Though the current database has uncertainty values for unit process inventory, conducting uncertainty analysis starting from the unit process level is neither time-efficient nor necessary for most studies. Therefore, the determination of the distribution that best fits the aggregate LCIs is needed. It would help improve the efficiency of storing uncertainty data and performing uncertainty analysis in LCA by saving computation time and storage of LCI data.
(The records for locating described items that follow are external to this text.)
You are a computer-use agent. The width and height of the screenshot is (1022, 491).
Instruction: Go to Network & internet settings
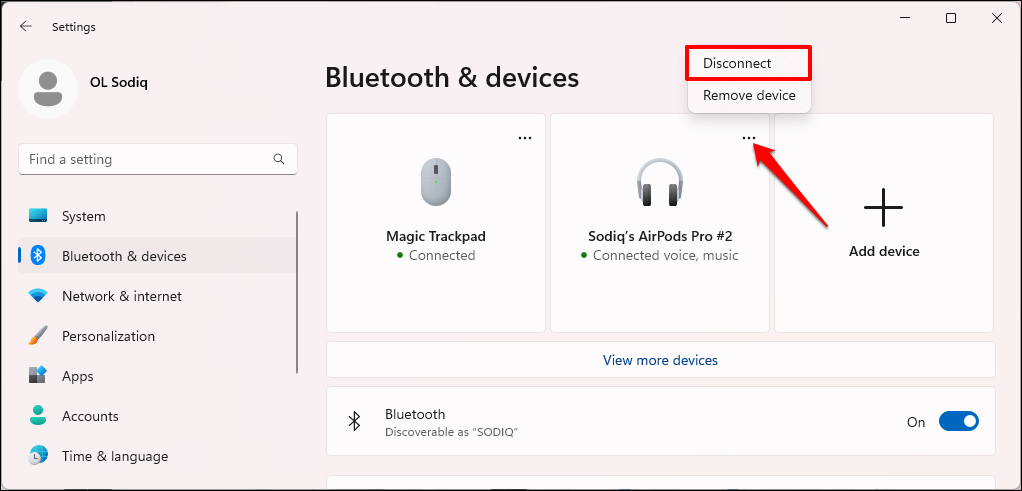pos(122,296)
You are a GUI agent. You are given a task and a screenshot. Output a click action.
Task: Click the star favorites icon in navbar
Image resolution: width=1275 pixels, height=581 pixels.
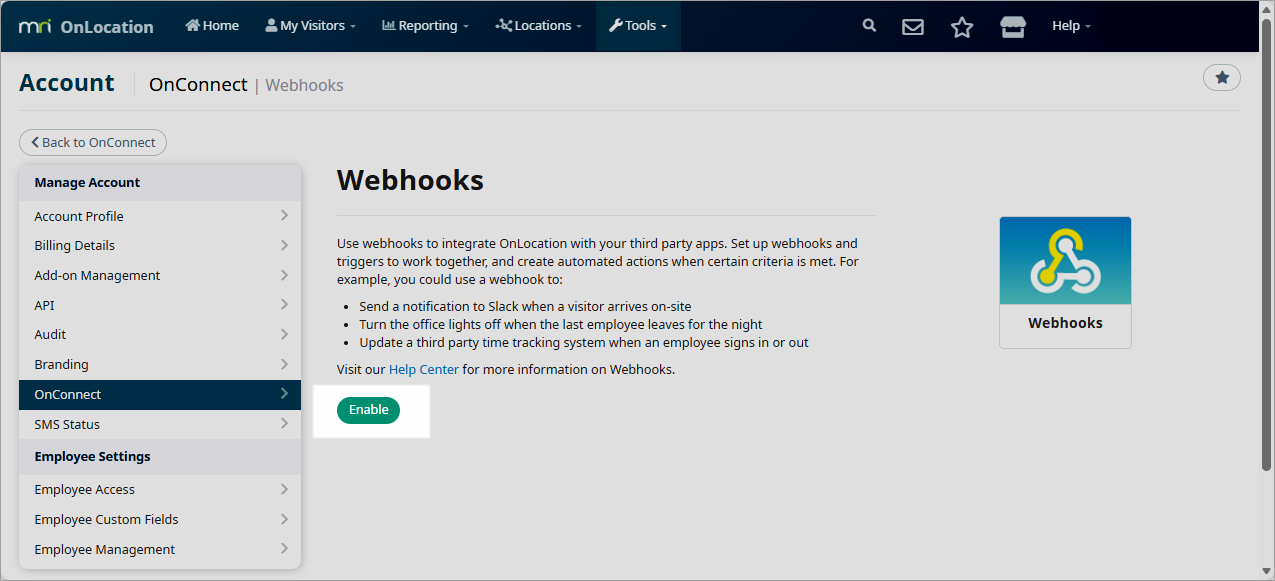tap(961, 27)
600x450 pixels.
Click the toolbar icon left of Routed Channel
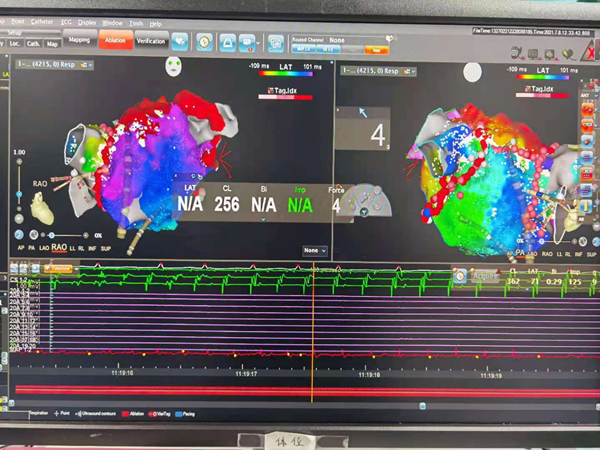276,42
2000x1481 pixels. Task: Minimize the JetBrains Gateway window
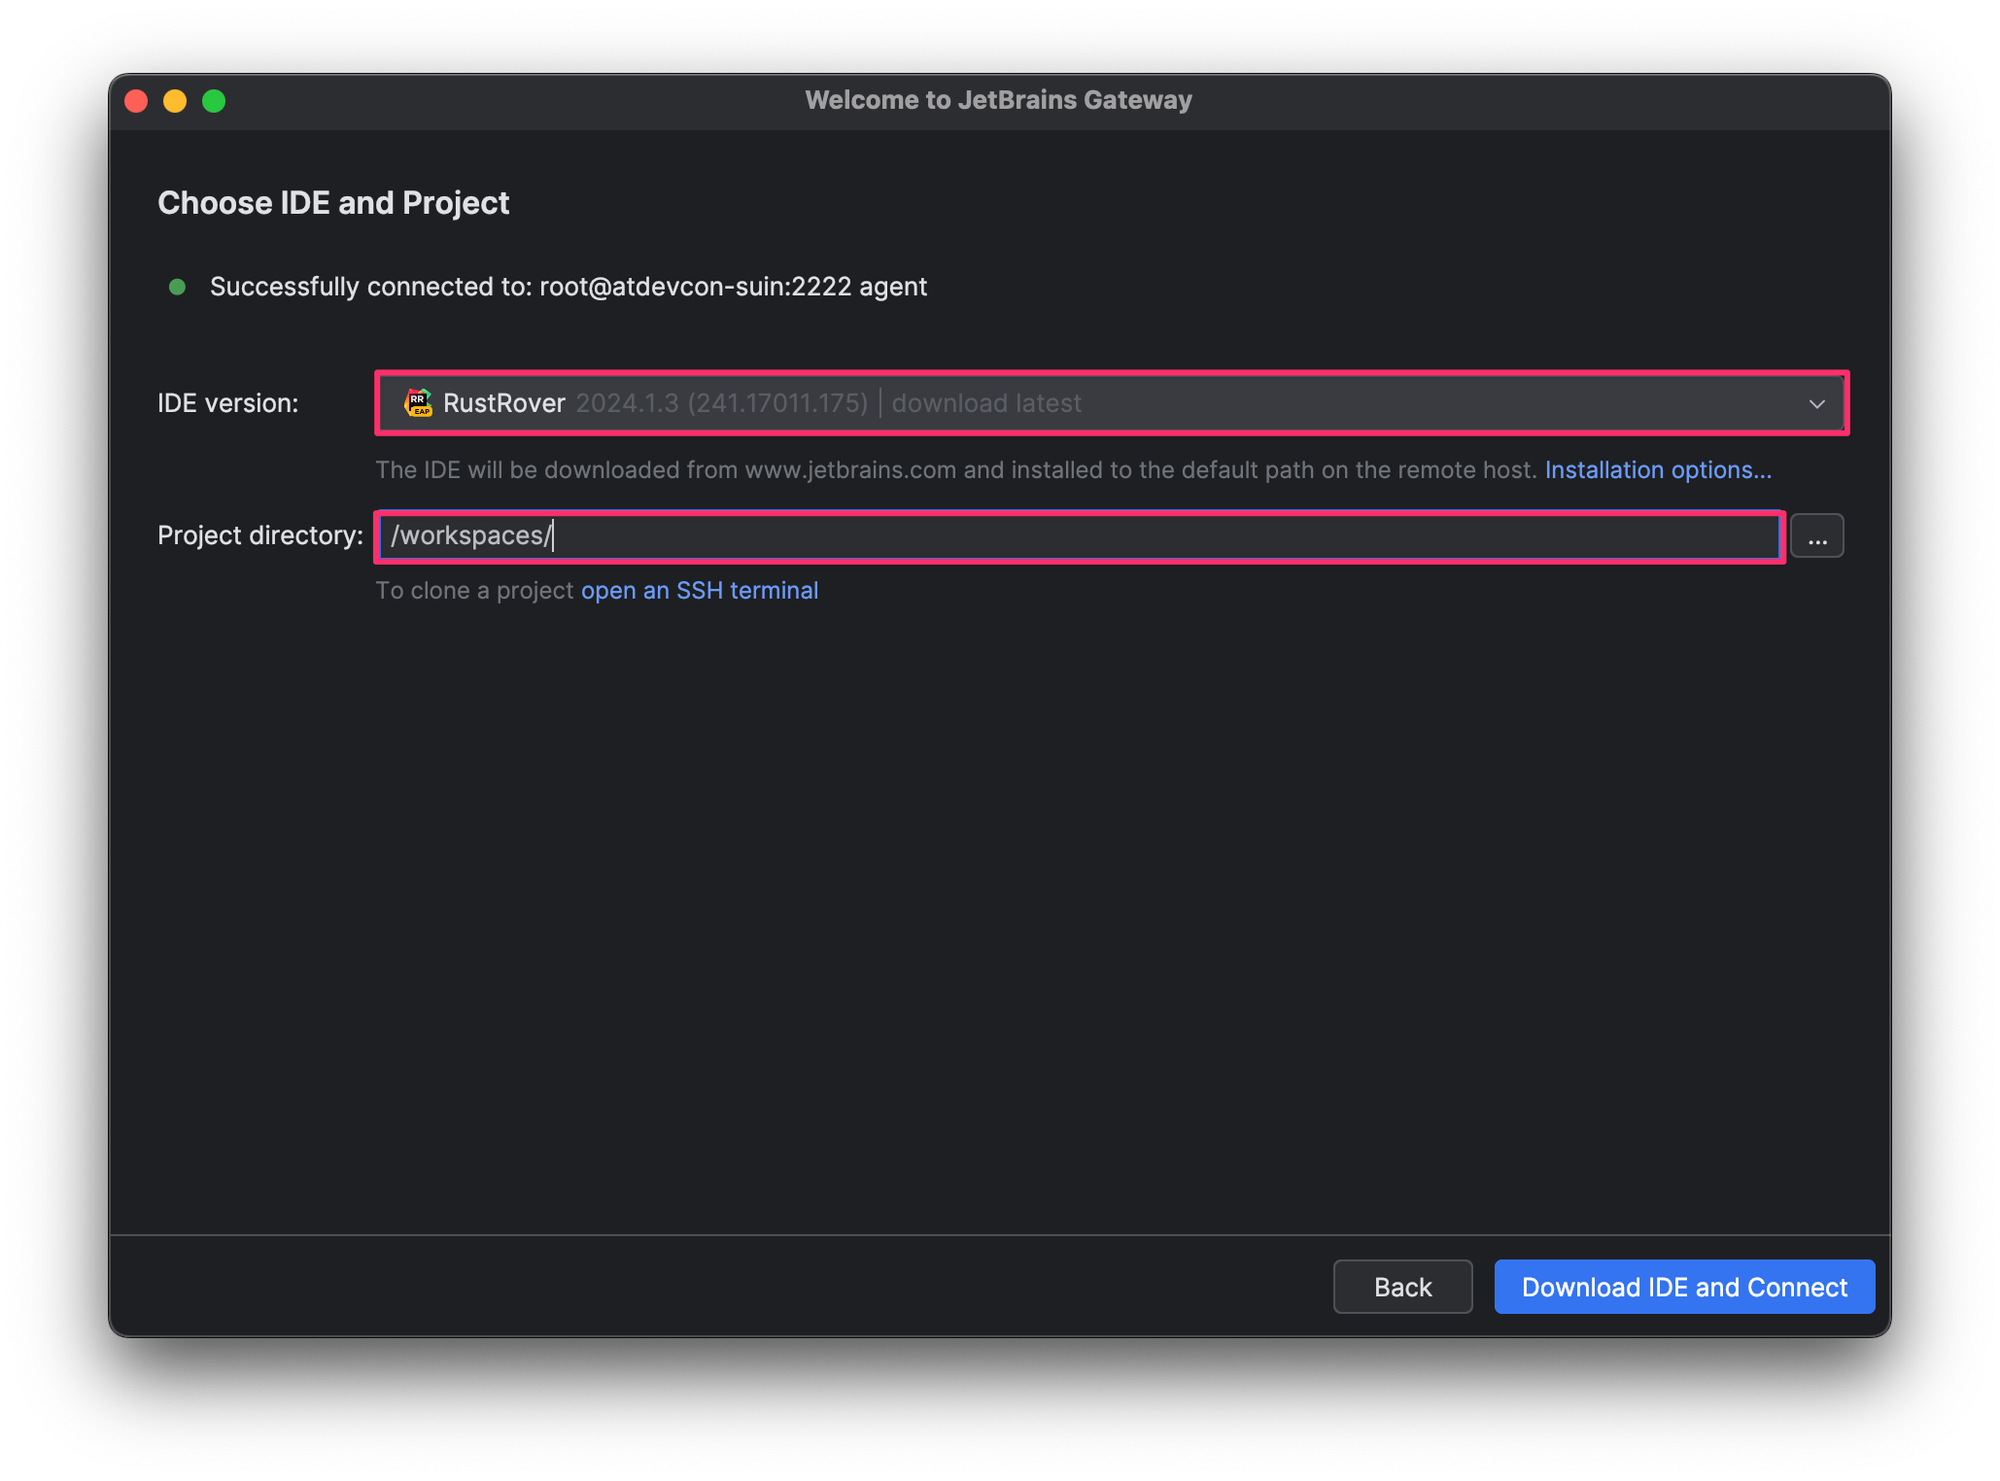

By way of an example, 1000 times of LCI simulation using unit process-level distribution information for a product system that involves 30 inputs from Ecoinvent v3.1 would take 1000 min for a modern, average desktop computer (7 core computer, 16 GB ram, 3.4 GHz). By using pre-calculated distribution function for LCIs, this can be reduced to 15 s, which is 1/4000th of the time needed for the unit process-level computation.

Our study only considers the uncertainty information from unit process data from Ecoinvent 3.1, which is mostly based on the pedigree matrix. Pedigree method is a pragmatic approach to uncertainty in the absence of better uncertainty information. However, the theoretical and empirical grounds of applying pedigree approach to quantify uncertainty itself are questionable (Ciroth et al. 2016). The validity of pedigree approach was not within the scope of our paper; the methodology presented in this paper can be applied to any uncertainty data regardless of how they are derived in the first place. Though the majority of the unit process data in A matrix include uncertainty values in the current database, there is still part of them lacking uncertainty information. The problem is more severe when it comes to B matrix, where only about 60 % of the data contains uncertainty values in Ecoinvent v3.1. The aggregate LCI results that we have calculated, therefore, does not reflect all the uncertainties, because some of the uncertainty data, especially those in B matrix, were not considered. However, for the purpose of this study, adding additional uncertainty information for those that are missing in the original data is unlikely to change the conclusions of our study.

Aggregate LCI uncertainty is only one step in the analysis of LCA uncertainty. Not only LCI uncertainty but also the uncertainty from impact assessment should be assessed in order to achieve the overall uncertainty of the final LCA results. Additional research is needed to understand the uncertainties in LCA encompassing both LCI and LCIA.